## Task
Tally how many of the lines below contain the word "Close", and reply with that number alone.

## Task input
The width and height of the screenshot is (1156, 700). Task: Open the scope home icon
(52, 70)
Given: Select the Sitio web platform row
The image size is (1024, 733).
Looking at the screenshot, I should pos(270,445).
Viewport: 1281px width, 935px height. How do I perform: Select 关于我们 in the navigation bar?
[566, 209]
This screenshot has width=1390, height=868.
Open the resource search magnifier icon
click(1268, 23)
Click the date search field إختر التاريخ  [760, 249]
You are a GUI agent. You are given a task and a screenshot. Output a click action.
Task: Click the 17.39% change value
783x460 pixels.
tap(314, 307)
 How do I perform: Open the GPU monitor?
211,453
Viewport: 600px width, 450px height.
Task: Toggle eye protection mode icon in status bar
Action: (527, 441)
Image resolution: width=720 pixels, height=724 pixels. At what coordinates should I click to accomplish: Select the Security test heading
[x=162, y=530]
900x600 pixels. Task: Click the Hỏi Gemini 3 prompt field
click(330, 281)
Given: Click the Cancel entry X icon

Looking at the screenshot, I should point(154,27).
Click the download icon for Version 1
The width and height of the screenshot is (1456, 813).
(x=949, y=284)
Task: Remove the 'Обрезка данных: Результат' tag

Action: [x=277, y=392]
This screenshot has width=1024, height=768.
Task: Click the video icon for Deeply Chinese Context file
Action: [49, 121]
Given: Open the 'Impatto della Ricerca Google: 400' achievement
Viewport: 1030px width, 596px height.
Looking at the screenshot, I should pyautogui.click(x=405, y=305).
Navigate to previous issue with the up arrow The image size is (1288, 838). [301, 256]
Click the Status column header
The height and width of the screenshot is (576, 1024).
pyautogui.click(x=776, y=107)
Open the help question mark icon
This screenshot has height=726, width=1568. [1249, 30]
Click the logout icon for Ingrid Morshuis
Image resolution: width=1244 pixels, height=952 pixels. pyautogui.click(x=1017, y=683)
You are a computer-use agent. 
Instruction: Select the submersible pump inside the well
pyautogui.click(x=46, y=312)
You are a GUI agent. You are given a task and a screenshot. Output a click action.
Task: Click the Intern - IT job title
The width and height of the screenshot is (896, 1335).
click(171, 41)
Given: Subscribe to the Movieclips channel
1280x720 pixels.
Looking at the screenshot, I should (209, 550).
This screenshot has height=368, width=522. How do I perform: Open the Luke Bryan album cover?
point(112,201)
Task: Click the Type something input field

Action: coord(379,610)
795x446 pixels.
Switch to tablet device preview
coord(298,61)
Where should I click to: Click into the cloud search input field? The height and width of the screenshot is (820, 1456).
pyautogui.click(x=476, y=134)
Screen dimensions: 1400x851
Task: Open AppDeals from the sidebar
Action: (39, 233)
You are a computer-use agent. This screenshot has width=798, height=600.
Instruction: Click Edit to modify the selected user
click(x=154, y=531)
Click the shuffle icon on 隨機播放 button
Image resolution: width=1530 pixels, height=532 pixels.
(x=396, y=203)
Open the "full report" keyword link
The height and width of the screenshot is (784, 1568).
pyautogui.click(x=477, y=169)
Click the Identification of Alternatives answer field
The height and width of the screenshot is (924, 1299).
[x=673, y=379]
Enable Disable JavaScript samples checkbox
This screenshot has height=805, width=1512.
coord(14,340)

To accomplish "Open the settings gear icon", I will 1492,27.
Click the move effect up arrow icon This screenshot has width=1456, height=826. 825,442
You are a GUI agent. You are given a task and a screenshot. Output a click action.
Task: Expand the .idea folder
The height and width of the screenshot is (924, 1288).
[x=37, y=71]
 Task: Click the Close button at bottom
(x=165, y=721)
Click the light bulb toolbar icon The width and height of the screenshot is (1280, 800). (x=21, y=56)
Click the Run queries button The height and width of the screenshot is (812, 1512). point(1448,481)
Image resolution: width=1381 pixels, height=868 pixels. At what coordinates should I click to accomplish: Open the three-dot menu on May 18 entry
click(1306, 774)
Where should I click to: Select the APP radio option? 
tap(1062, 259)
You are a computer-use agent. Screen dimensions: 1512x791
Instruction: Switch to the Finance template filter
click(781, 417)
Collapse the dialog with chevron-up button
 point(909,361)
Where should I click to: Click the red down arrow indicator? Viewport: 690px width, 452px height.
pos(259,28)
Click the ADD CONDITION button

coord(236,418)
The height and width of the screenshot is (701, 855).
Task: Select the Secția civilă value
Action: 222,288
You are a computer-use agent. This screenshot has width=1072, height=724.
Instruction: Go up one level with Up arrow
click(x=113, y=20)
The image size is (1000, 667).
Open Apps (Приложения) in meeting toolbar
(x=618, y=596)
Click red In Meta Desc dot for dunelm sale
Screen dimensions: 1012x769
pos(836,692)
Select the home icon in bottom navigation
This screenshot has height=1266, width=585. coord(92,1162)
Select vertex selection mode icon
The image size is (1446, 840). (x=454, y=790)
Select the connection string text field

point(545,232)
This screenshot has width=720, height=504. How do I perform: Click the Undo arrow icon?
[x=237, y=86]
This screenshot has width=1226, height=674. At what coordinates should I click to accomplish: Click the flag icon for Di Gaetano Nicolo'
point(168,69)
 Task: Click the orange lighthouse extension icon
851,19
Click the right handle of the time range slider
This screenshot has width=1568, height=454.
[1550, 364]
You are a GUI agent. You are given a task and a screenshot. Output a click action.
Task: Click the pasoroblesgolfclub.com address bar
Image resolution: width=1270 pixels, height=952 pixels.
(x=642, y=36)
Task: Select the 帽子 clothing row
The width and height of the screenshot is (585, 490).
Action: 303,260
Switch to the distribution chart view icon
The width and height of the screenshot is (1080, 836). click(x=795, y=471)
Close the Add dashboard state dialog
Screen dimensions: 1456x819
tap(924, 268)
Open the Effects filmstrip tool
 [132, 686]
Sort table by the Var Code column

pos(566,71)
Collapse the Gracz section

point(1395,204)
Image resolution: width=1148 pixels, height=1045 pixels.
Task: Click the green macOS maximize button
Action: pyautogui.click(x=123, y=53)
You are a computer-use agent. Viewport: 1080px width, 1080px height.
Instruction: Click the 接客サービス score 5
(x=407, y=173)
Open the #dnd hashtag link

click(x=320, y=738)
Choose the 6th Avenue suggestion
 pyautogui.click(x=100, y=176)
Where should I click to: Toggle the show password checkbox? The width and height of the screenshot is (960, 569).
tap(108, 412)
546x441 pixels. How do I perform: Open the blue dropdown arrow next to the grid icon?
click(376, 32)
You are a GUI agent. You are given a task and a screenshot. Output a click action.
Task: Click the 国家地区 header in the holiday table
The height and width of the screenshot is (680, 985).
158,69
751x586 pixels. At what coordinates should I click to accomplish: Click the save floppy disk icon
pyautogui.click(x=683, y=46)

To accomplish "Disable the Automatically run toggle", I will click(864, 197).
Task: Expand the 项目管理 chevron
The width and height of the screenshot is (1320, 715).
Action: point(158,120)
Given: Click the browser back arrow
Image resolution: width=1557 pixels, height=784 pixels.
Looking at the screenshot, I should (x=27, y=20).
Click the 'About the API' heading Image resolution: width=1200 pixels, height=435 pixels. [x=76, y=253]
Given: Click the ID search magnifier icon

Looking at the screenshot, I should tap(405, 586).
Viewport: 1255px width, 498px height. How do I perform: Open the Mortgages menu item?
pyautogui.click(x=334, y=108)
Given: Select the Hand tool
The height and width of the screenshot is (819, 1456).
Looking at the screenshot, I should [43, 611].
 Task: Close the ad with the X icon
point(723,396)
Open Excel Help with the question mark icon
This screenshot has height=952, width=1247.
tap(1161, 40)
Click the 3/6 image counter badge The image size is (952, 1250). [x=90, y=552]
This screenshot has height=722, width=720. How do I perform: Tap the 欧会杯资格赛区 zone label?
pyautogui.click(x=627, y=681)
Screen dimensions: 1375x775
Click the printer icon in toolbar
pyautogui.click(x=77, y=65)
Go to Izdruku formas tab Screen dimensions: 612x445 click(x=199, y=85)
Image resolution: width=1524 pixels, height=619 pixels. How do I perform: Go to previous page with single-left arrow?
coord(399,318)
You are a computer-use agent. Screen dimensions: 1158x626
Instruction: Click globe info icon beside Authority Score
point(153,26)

## Finished exercise
3